Avec la transition énergétique en cours, la Commission Européenne a mis en œuvre des réglementations pour évaluer la durabilité des centres de données. À partir de 2024, il sera exigé que les opérateurs rapportent leurs indicateurs clés de performance (KPI) à une base de données européenne. Ces réglementations visent à encourager une croissance équilibrée respectant les objectifs climatiques de la région, tandis que les centres de données, en particulier les plus grands (hyper-scalers), commencent à signer des accords d’achat d’énergie (PPA) pour s’assurer de disposer de sources d’énergie faibles en carbone.

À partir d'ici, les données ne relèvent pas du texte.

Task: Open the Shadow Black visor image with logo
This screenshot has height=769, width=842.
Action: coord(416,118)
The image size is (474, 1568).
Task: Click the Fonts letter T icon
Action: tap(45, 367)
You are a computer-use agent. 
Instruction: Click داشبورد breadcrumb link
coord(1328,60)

Solutions locales et technologies émergentes
Comme les centres de données ont besoin d’un approvisionnement électrique continu et sans interruption, leur forte demande en énergie incite certains opérateurs à mettre en place des systèmes de génération d’énergie sur place et des stockages d’énergie par batteries. Cette stratégie ne permet pas seulement de mitiger les risques de fluctuations de l’offre, mais elle allège également une partie de la pression sur le réseau.

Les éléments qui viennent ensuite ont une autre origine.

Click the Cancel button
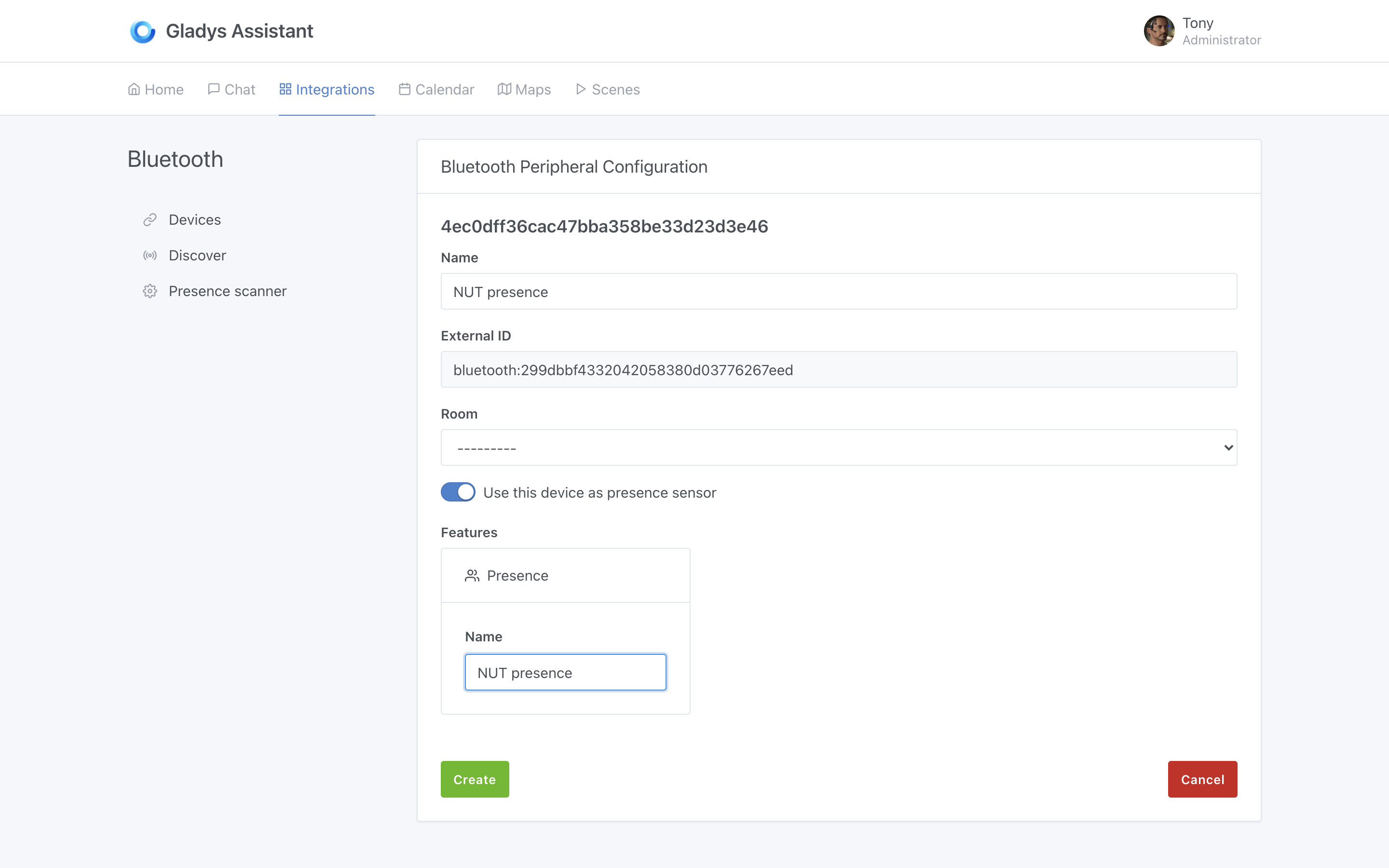 tap(1202, 779)
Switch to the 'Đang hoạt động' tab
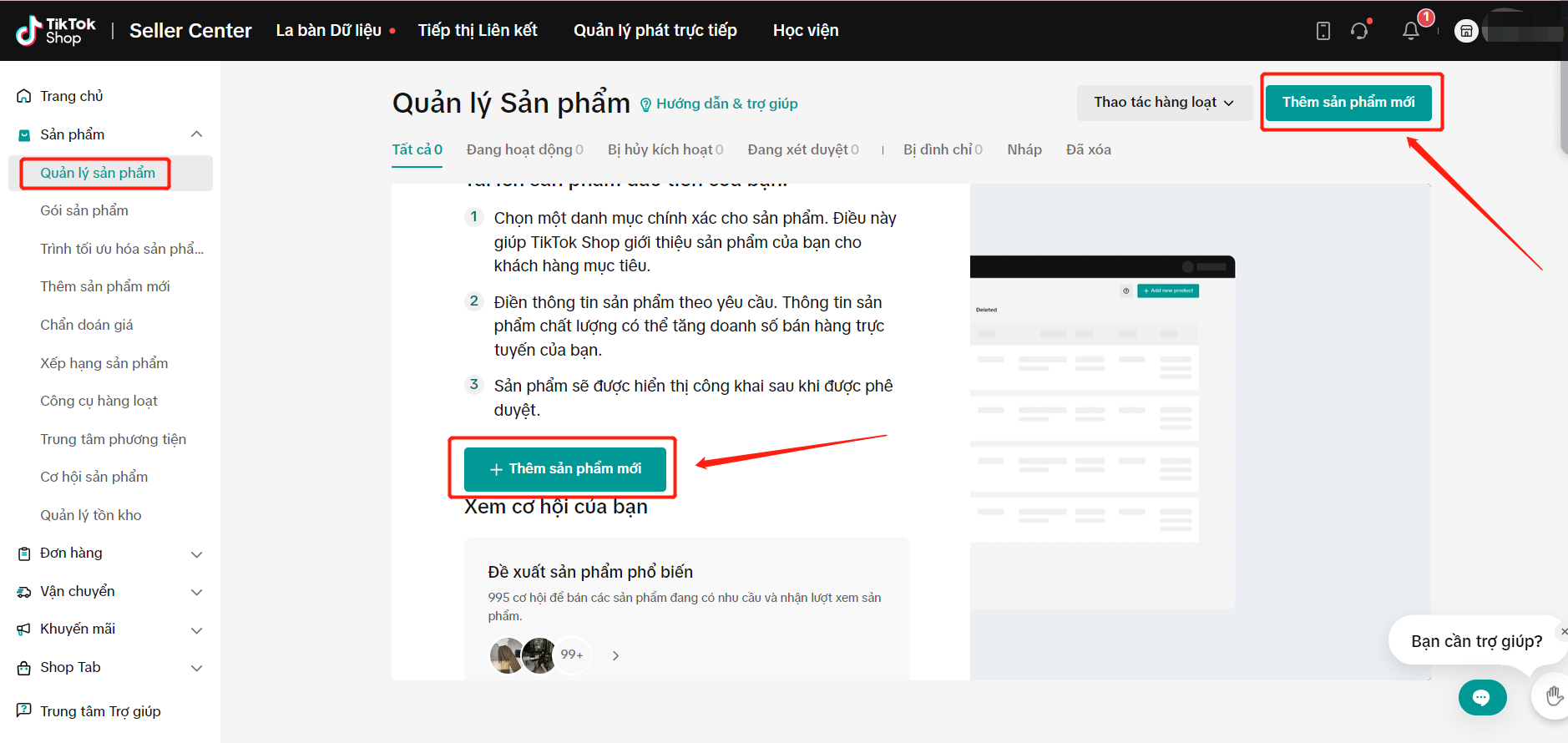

Parmi les solutions d’énergie verte déjà explorées, on trouve les turbines à gaz à cycle combiné et le stockage par batteries, aux côtés d’énergies stables comme l’hydroélectricité et les capacités thermiques avec capture et stockage du carbone. Certains opérateurs ont également recours à des certificats d’énergie renouvelable (RECs) et à d’autres instruments de compensation des émissions pour équilibrer leur empreinte carbone, bien que les experts soutiennent que ces mécanismes ne sont efficaces que lorsqu’ils sont liés à des projets de génération supplémentaires.
Le choix de l’emplacement est également considéré comme crucial pour la durabilité. Dans des zones où la proportion d’énergies propres dans le réseau est élevée et où les conditions climatiques sont favorables, le besoin en énergie pour la réfrigération est considérablement réduit, ce qui pourrait diminuer la dépendance à des sources d’énergie supplémentaires.
Opportunités et défis pour l’avenir
La croissance des centres de données en Europe pourrait être un catalyseur pour les investissements dans les infrastructures énergétiques, en comblant le manque de financement qui a historiquement entravé le développement du réseau. Pour y parvenir, il est essentiel de renforcer les liens entre la génération et la distribution d’énergie, car, selon le Plan d’Action pour les Réseaux de l’Union Européenne, cette approche permettra une plus grande efficacité dans la fourniture d’électricité et améliorera la connexion entre les industries, les transports et les foyers européens.
L’Europe fait donc face au défi d’adapter ses réseaux pour intégrer davantage d’énergies renouvelables de manière fiable, ce qui nécessite à la fois des sources dispatchables et une plus grande capacité de transmission. La collaboration entre les opérateurs de centres de données et les fournisseurs d’énergie sera essentielle pour faire face à cette transition et promouvoir un modèle d’infrastructure qui favorise la numérisation durable et la compétitivité européenne à l’ère de l’intelligence artificielle.